▶ _What to work on_: Among the lines below, output only those between the line holding "This screenshot has height=938, width=1124." and the line holding "The width and", inclusive, exactly as written and with no pictures.

Saved entries
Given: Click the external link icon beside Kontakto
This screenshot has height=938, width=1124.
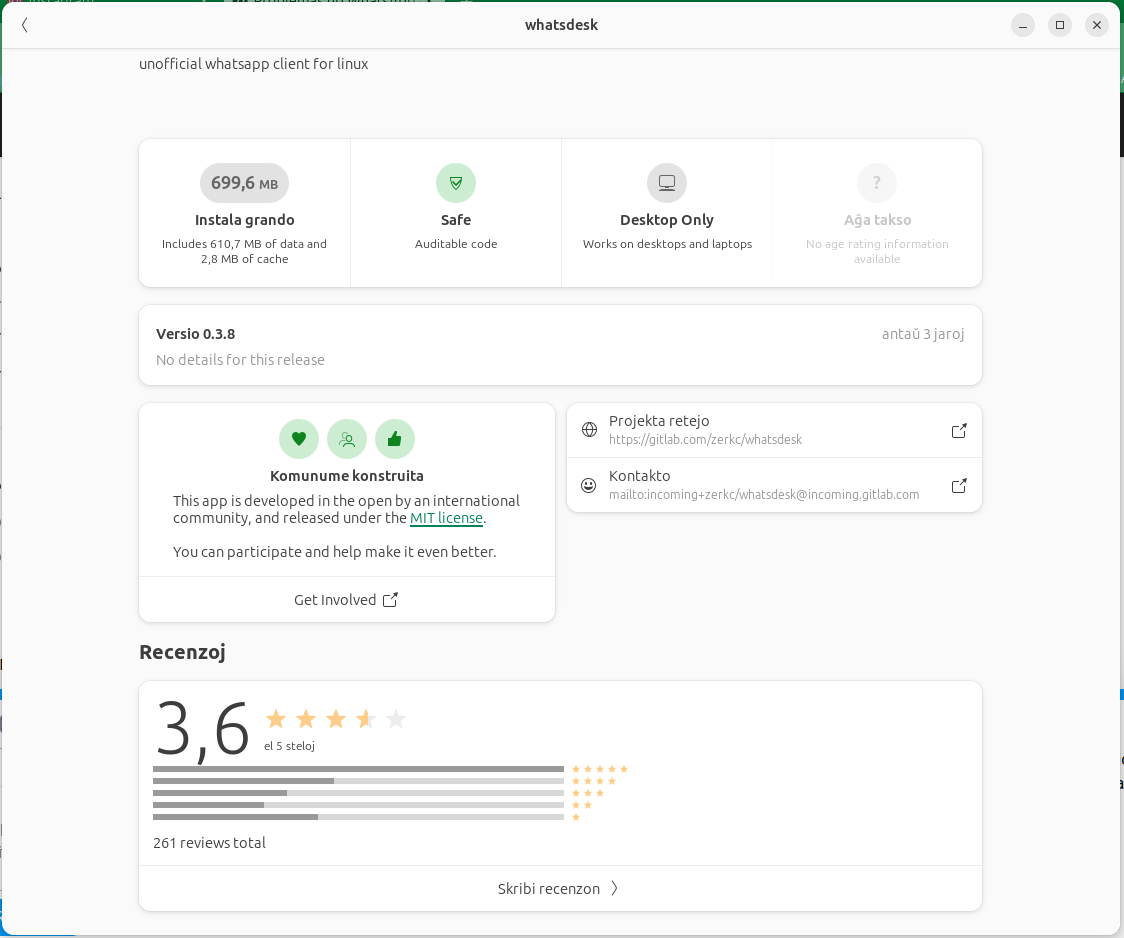Looking at the screenshot, I should coord(959,486).
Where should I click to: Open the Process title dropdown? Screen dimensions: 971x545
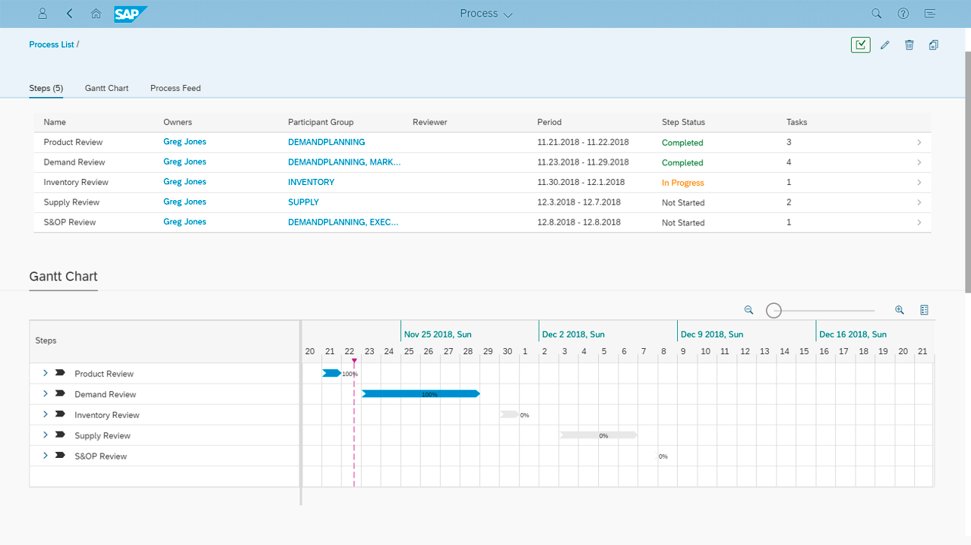click(x=486, y=13)
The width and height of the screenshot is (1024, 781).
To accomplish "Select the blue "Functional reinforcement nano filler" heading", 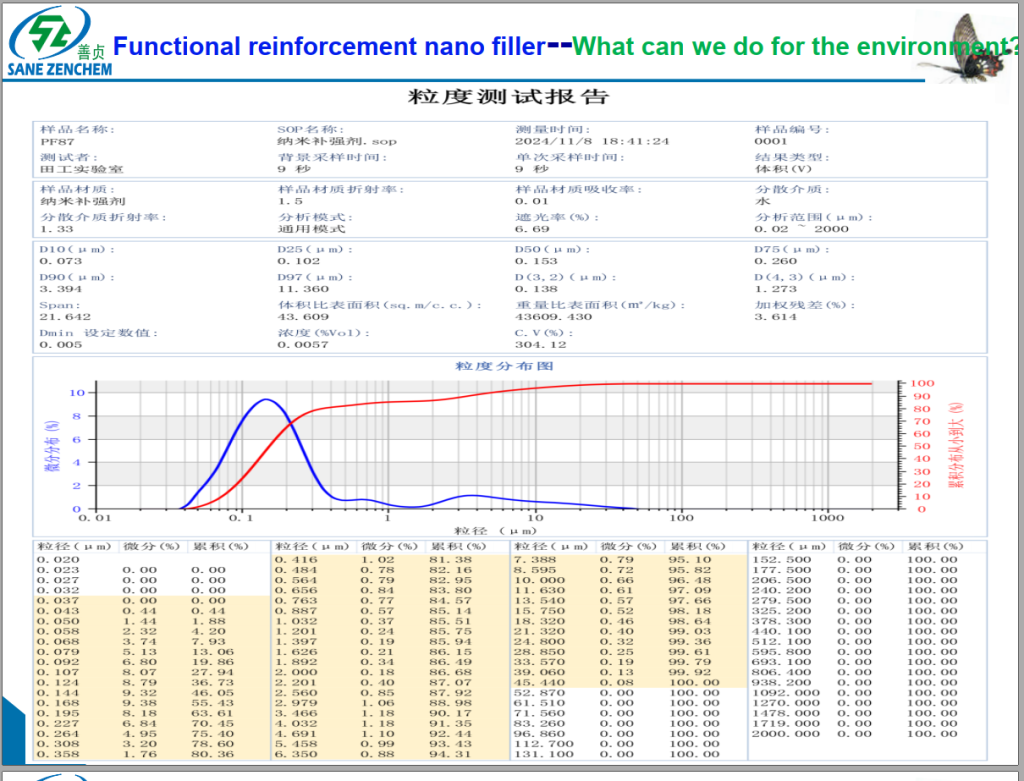I will [x=329, y=46].
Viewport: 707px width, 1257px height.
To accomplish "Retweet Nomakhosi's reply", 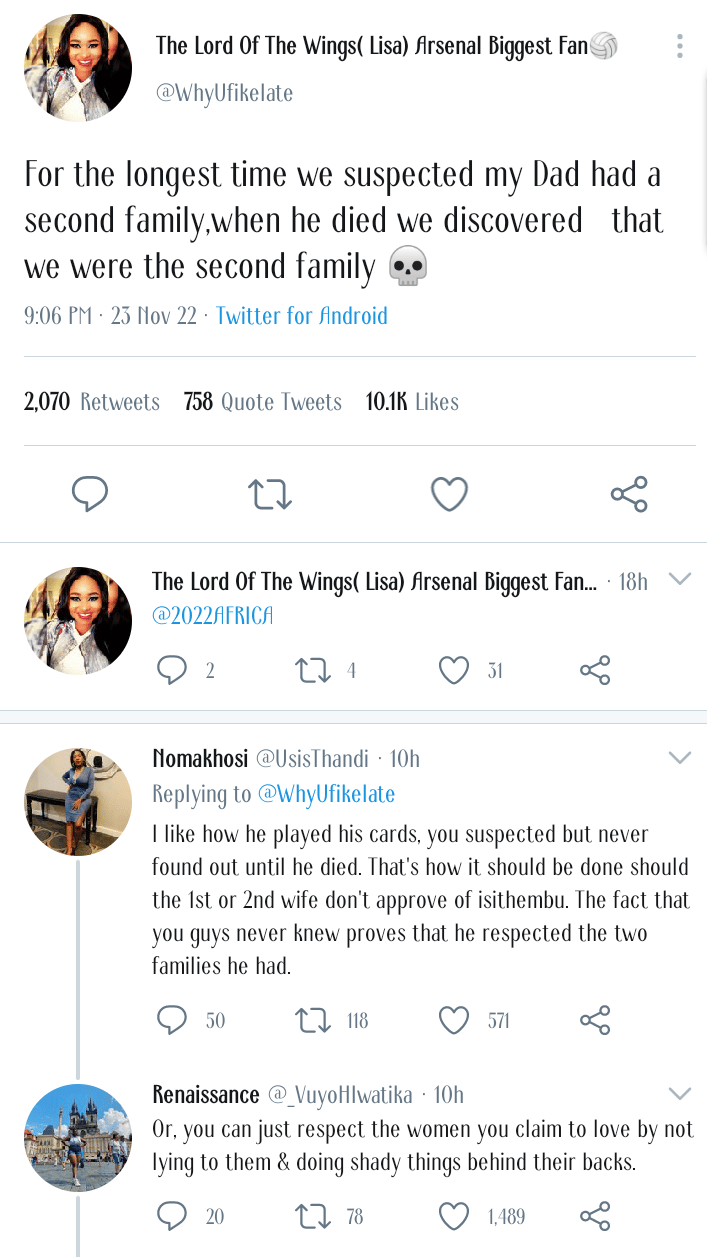I will tap(314, 1020).
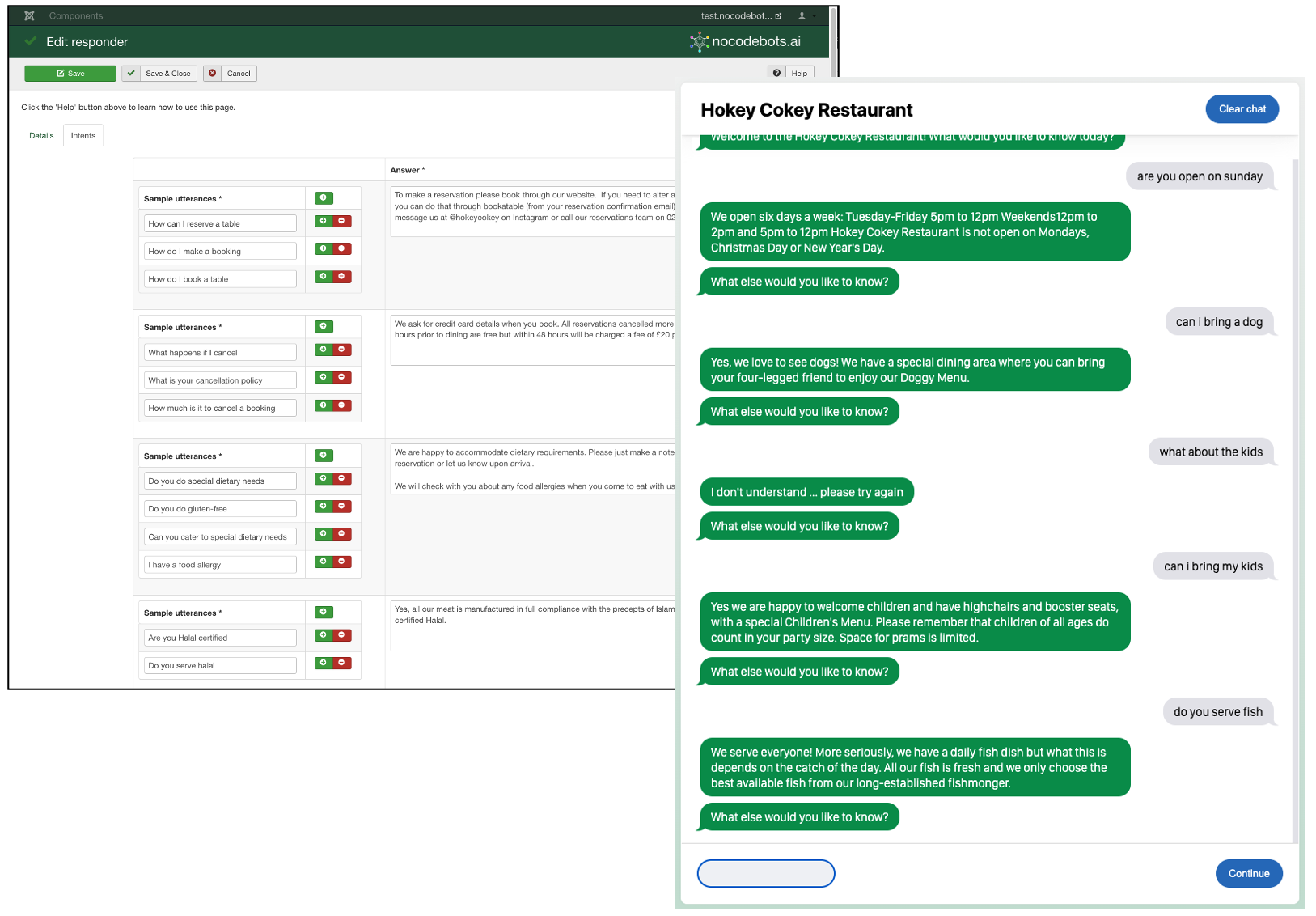1316x916 pixels.
Task: Remove the 'How can I reserve a table' utterance
Action: (x=342, y=221)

▶ _Exercise result_:
This screenshot has height=938, width=1124.
Looking at the screenshot, I should coord(959,486).
Where should I click to: Open the Process title dropdown? Screen dimensions: 971x545
click(x=486, y=13)
The width and height of the screenshot is (1024, 781).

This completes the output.